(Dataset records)

= = = = = = =

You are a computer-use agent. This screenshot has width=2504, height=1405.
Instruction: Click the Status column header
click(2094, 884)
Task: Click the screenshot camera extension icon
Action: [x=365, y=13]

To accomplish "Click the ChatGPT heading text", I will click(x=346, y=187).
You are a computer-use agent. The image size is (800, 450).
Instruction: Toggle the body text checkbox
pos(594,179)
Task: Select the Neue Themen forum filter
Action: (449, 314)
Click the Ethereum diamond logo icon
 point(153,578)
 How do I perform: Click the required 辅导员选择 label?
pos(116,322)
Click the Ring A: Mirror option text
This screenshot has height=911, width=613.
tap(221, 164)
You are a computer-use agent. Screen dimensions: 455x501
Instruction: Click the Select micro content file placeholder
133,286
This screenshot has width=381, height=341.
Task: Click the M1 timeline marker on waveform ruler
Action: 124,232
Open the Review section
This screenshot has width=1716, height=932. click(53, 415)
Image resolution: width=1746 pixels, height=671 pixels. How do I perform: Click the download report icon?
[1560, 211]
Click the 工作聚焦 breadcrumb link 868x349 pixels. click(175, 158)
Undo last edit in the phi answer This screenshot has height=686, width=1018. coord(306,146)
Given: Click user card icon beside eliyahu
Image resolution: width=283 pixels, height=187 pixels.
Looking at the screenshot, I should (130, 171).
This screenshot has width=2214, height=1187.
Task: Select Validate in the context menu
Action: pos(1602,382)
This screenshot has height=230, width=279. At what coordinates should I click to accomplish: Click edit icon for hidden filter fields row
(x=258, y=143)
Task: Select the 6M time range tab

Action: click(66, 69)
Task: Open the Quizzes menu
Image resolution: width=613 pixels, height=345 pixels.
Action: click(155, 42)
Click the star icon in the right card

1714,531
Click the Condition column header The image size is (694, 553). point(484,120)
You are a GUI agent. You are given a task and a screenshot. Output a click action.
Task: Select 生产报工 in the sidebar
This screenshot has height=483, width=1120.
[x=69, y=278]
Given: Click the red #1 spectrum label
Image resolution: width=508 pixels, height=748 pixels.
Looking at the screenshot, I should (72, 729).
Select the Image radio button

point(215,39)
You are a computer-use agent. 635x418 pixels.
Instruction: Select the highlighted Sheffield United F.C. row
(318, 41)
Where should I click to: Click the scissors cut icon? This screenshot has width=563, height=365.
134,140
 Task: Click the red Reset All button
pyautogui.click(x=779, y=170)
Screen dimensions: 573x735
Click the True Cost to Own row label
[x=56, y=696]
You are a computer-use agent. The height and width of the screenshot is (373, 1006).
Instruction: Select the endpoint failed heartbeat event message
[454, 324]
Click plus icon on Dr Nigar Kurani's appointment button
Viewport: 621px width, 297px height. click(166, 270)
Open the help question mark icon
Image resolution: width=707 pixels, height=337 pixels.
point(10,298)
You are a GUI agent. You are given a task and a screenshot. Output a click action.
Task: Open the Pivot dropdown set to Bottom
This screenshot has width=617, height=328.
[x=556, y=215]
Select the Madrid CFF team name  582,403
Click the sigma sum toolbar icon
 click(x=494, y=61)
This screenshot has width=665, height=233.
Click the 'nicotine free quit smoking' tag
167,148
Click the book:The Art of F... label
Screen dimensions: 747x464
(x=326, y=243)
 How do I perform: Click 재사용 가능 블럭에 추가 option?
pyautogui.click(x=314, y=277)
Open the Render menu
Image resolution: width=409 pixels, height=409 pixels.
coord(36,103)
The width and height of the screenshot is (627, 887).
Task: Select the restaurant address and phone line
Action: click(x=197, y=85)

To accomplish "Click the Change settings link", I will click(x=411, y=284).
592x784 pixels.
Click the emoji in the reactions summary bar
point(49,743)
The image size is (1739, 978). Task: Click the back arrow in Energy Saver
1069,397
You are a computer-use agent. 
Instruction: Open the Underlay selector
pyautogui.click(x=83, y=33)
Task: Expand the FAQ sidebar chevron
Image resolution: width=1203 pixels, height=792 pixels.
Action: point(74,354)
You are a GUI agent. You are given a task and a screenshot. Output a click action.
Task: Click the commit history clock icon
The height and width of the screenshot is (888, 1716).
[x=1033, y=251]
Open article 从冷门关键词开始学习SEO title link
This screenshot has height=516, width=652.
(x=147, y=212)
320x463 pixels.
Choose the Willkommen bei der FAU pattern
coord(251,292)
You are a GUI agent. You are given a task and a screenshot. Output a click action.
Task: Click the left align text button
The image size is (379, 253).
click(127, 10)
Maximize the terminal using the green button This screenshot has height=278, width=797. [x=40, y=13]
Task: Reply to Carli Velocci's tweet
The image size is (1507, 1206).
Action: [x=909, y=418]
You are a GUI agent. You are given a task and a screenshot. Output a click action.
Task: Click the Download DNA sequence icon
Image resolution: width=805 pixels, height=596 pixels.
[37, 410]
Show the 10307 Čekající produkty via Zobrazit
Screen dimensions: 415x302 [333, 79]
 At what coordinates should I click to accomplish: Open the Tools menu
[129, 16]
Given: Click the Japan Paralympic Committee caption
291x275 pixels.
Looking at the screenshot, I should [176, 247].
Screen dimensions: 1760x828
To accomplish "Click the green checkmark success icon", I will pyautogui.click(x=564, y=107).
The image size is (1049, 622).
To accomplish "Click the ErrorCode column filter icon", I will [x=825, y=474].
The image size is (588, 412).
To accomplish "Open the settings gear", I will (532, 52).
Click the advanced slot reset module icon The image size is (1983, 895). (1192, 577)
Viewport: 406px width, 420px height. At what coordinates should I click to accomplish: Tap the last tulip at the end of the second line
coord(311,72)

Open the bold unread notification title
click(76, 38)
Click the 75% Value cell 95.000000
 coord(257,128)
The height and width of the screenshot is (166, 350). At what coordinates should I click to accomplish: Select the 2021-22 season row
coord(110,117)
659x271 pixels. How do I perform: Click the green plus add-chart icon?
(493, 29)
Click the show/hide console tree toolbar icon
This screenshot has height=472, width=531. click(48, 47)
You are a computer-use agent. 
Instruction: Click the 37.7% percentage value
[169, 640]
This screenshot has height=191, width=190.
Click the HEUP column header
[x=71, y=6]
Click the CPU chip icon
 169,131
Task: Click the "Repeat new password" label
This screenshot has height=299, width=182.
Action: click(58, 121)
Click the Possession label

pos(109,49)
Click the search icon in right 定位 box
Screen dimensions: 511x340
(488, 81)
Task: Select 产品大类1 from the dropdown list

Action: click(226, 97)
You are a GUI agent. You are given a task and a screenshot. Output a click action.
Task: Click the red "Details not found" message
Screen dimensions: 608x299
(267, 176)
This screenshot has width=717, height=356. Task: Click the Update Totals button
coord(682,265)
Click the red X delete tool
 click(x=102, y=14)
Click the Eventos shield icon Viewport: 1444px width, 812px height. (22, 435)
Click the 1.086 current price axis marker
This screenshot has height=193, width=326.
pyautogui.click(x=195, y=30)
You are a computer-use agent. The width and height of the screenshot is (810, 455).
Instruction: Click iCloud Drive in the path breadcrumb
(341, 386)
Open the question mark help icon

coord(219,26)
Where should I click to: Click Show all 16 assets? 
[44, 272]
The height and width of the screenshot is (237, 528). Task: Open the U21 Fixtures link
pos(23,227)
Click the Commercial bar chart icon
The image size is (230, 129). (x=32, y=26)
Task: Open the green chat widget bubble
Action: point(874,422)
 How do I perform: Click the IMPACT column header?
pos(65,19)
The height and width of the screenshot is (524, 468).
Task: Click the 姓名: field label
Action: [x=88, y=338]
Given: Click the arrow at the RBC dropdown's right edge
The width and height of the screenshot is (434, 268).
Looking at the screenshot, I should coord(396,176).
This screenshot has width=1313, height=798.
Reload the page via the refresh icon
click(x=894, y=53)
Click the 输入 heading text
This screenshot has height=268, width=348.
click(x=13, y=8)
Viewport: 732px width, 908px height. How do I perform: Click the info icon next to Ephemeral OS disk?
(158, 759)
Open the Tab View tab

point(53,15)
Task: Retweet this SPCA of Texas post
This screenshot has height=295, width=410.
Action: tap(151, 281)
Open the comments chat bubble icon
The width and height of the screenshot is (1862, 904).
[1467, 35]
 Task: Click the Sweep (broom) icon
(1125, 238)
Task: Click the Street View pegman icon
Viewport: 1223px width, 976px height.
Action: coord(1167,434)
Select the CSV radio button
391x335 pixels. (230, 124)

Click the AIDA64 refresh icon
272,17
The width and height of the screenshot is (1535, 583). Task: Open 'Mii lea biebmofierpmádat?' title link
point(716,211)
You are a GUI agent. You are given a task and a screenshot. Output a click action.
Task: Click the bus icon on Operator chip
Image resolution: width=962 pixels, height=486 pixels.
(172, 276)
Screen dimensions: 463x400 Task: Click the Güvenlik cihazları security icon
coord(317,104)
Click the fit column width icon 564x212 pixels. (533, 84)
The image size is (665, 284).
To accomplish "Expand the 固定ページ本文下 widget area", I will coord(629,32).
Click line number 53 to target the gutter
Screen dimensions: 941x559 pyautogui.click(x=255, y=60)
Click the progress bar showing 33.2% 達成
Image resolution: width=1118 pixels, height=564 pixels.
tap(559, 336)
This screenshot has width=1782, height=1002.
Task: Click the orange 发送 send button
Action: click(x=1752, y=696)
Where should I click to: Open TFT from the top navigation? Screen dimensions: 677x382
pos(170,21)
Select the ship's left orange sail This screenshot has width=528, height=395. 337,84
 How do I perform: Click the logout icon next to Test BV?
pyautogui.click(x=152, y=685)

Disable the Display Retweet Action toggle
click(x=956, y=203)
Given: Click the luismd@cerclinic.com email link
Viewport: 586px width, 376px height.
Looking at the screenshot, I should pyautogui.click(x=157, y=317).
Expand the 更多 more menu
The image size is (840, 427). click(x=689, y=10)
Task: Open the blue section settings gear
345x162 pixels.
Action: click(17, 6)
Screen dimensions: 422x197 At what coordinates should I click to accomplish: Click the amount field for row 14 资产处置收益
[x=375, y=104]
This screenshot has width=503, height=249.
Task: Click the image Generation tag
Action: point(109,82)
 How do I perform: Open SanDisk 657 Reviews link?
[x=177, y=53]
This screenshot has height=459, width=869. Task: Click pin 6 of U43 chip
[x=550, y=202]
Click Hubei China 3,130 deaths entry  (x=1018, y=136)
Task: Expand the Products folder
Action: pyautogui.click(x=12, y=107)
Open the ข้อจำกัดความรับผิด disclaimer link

= = = = = = =

- EXERCISE INSTRUCTIONS: Please count how many lines of the material above contain the string "settings", treating uppercase and lowercase as different. Give only the number.

- WRITTEN SOLUTION: 3